Among the devices introduced are the new Nest Mini, two Nest WiFi units (which we broke the news on in April), and truly wireless Google Pixel Bud earphones, not to mention the Pixel 4 handset and Pixelbook Go Chromebook. And to connect them all into a more cohesive smart home platform is the updated Google Assistant that Google also previewed back in May.
That was the main theme of Google’s event: A combination of ambient computing — with new or improved sensors — and faster response times thanks to a hybrid natural language system that uses both local machine learning and, when needed, the Google Cloud for intelligence.
This means that Google’s two main software platforms — Android and Chrome — truly have a sibling in the Google Assistant. The recently announced feature that lets you “move” your streaming music or video from one Google Home device to another in the house with a simple voice command is a great example of this. Instead of each Google device working separately, often with different Assistant features or functions, all of the Google devices in your home will work better together.
I also think the move towards on-device processing will be a big factor in making this ecosystem better.
By training the voice processing models in the cloud and then pushing the results of that model down to edge devices in the home, Google is taking a stab at improving the privacy associated with recorded voice commands. And privacy is not coming at a cost, but instead, with an added benefit: Localized voice interaction typically brings faster response times for the devices in our homes.
Google showed off that speed during a Pixel 4 demonstration using a new Voice Recording app. For about nine minutes, unbeknownst to the event audience, a Pixel 4 phone was recording what the presenters were saying. That’s not impressive, of course, but the fact that the recording was generating a highly accurate transcription in real time was. And there was one more thing: After showing off the transcription, we were told that the phone was in Airplane Mode. The entire demonstration took place while offline.
Of course, we typically don’t want our Google Home and Nest Mini devices to transcribe our every spoken word. The point here was to show that Google has made big strides in on-device voice services using relatively small machine learning models running at the edge. As this functionality makes its way down to Google’s smart home devices, we’ll see lights turn on or dim more quickly without relying on the cloud. As a byproduct, this also means that our smart home devices stay smart even if we lose our home internet connection.
As far as ambient computing goes, we’ve already seen a glimpse of that in the currently available Google Nest Hub Max. If you give it permission, the device uses its camera to detect who is nearby and then shows relevant contextual information for that person. The Google Nest Hub Max might show the individual’s next appointment or her commute to work, for example.

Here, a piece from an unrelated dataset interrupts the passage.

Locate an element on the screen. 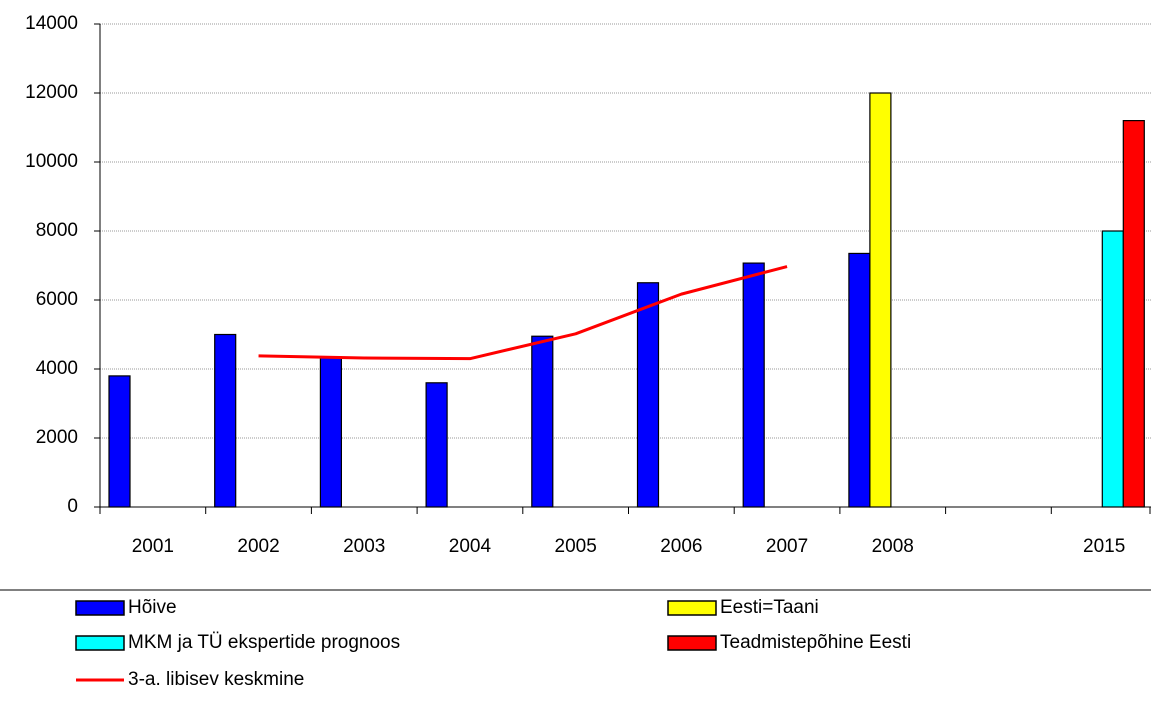 This screenshot has width=1151, height=708. x-tick-label: 2008 is located at coordinates (893, 546).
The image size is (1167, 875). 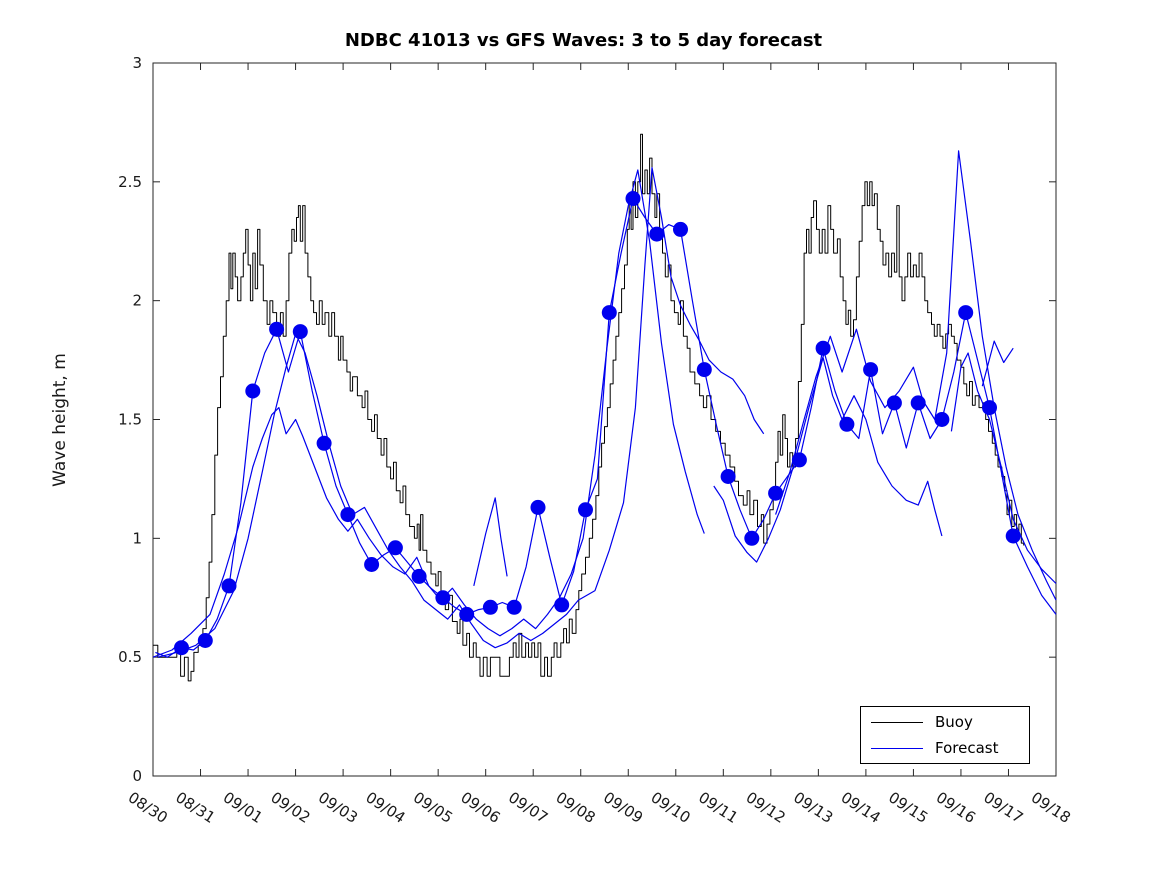 What do you see at coordinates (897, 722) in the screenshot?
I see `buoy-line-sample` at bounding box center [897, 722].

With the upgraded Google Assistant, things go a step further. If sensors in your home don’t detect movement and it’s late at night, the Assistant could check and see if you left any lights or appliances on and shut them down for you. Using the radios in your phones, the Assistant might determine that you’ve left home but didn’t enable your alarm system. It can either notify you to take action or even turn the alarm on for you.
Essentially, Google is getting closer to delivering more “smarts” to the smart home, which I noted earlier this year is a current gap in this space.
But again, it’s not just sensors, silicon, cameras or microphones that can accomplish a truly smart home. You need a system to put all of these ambient signals together so that the right things happen in the home at the right time. And that system is the new Google Assistant.